While risk-based analysis of cybersecurity is not a new idea, there has previously not been much focus on how to develop that approach. Frameworks such as CTEM and Risk-Based Vulnerability Management (RBVM), popularised by Omdia in 2023, are direct attempts to position business risk as the starting point of all security investments.

How does this affect cybersecurity skills? These models are essentially low-hanging fruit for an inefficient industry.

“Everyone has security tools and services, security teams, and managed service partners,” says Swart. “The problem is that they operate very inefficiently. They are still digging frantically instead of deciding what their biggest priorities should be. A risk-based security strategy uses the time of professionals much more effectively. Security teams don’t need to be so big, trying to tackle every security issue.”
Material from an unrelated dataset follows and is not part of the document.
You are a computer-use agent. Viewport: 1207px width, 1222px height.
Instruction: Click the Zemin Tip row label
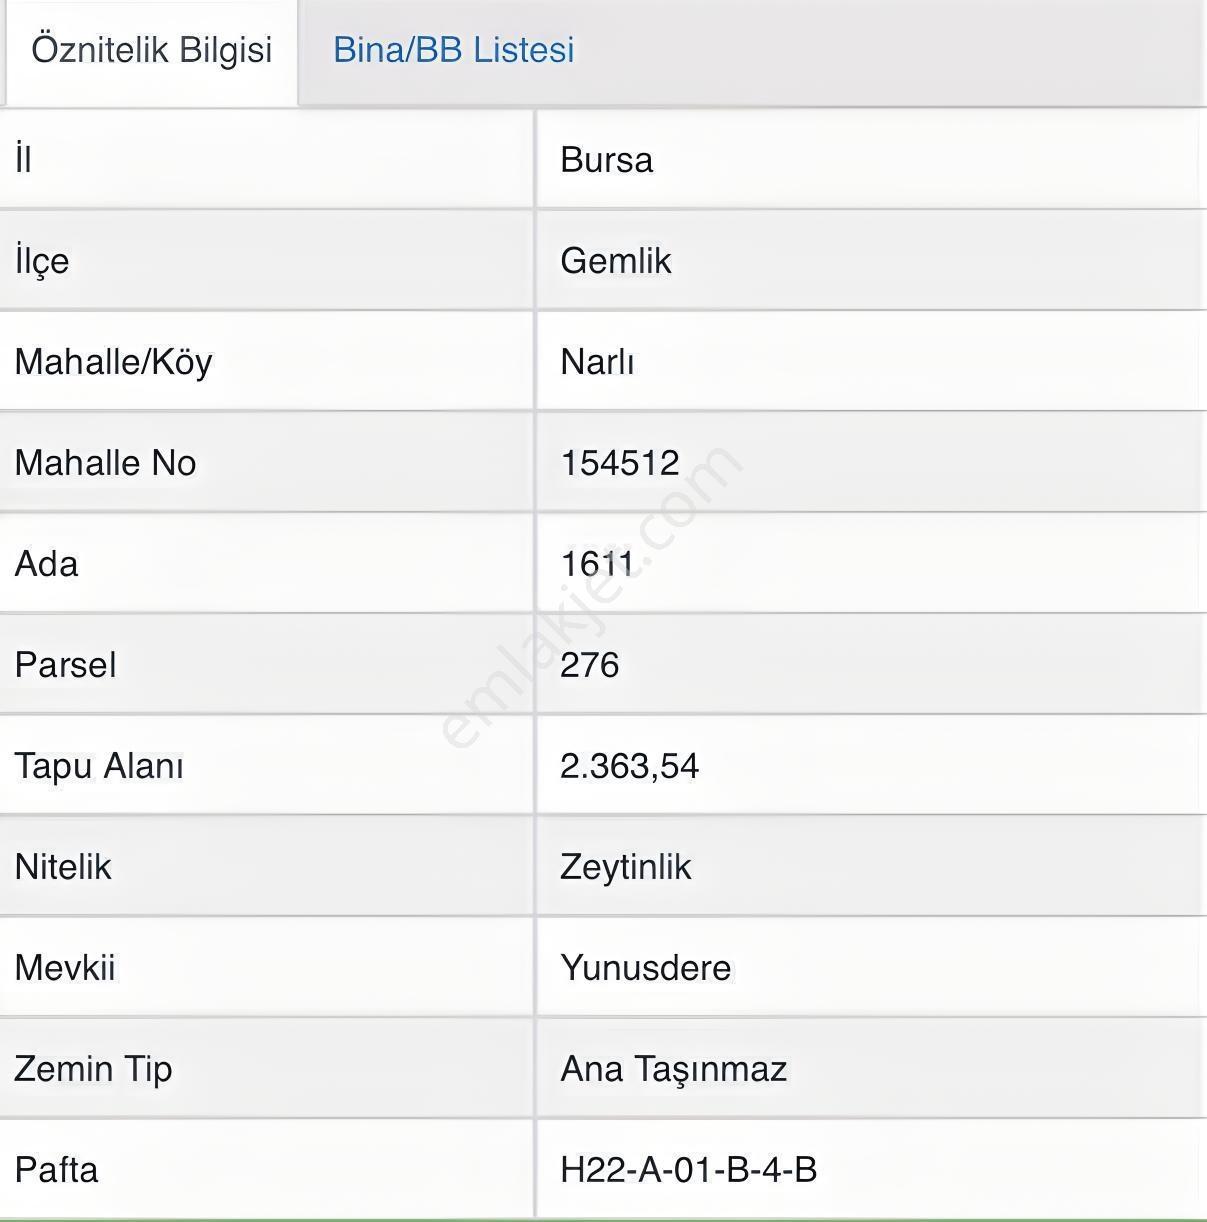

Harnessing tech through risk

Risk-based security doesn’t devalue training initiatives; it creates more breathing room for security teams. Frameworks such as CTEM enable company teams and their security providers to behave more smartly. For example, companies like Performanta have created virtual Risk Operation Centres where risk professionals lead strategic analysis and business discussions, creating the blueprint that security teams follow.
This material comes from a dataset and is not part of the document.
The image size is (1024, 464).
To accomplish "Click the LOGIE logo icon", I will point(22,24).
These operations benefit from technologies such as analysis platforms that scan company systems and automatically collect system status and patching information. Generative artificial intelligence is also playing a role, such as using Microsoft’s Copilot for Security AI.

Such AI helps technical and non-technical security decision-makers quickly understand events and apply elaborate playbooks to resolve issues quickly. Gartner predicts that by 2026, companies using risk-based security frameworks will be three times less likely to fall victim to cyberattacks than those that try to secure everything.

“I would summarise cybersecurity’s problem that we are trying to do everything everywhere all the time,” says Swart. “It’s incredibly inefficient and it’s not working. Even the best security technologies don’t do much if everything is stretched too thin. This is why training alone will not close the gap. But risk-based frameworks change how we tackle security. It’s much more effective, it makes more sense to the business paying the bills, and it means we can do more with our talent pool and security technologies.”